▶ _Given information_:
+ + + + +

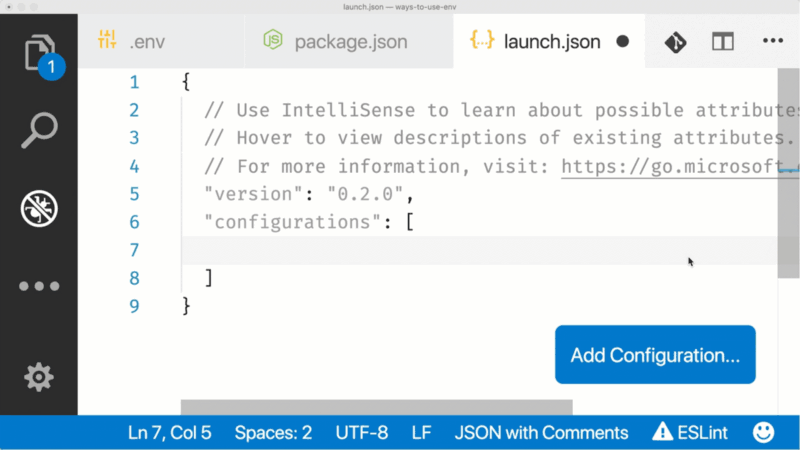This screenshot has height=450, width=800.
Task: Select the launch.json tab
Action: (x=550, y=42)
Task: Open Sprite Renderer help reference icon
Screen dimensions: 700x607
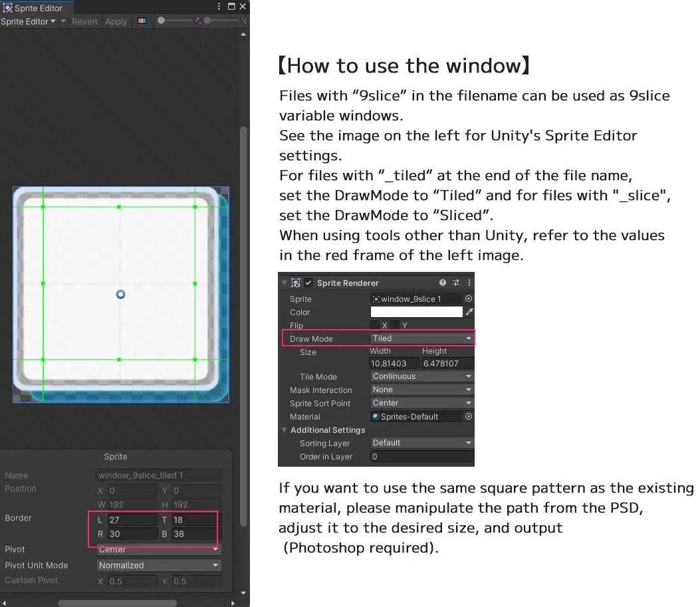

+ + + + +

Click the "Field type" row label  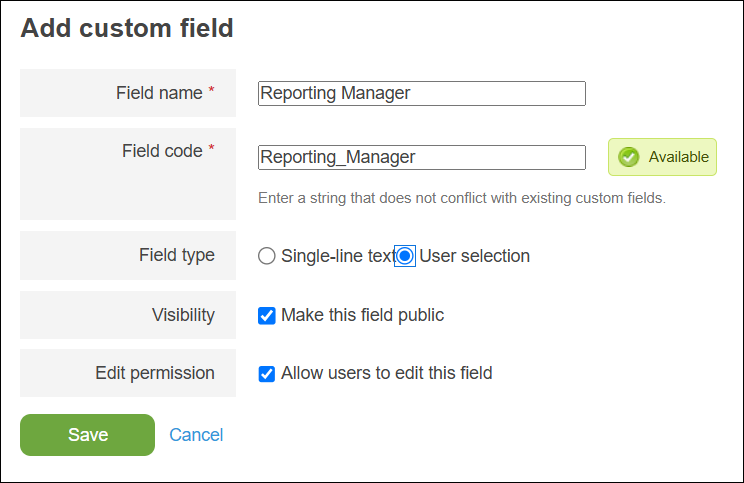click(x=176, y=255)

+ + + + +

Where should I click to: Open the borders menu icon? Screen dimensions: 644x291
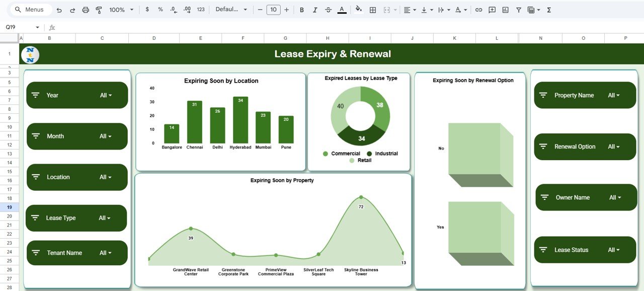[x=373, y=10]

+ + + + +

▶ _Exercise directions_:
Could you restate word for word the lines above, from the one that contains "Task: Open Sprite" through the one that contains "Screen dimensions: 700x607", and no others?

▶ _Exercise result_:
Task: Open Sprite Renderer help reference icon
Screen dimensions: 700x607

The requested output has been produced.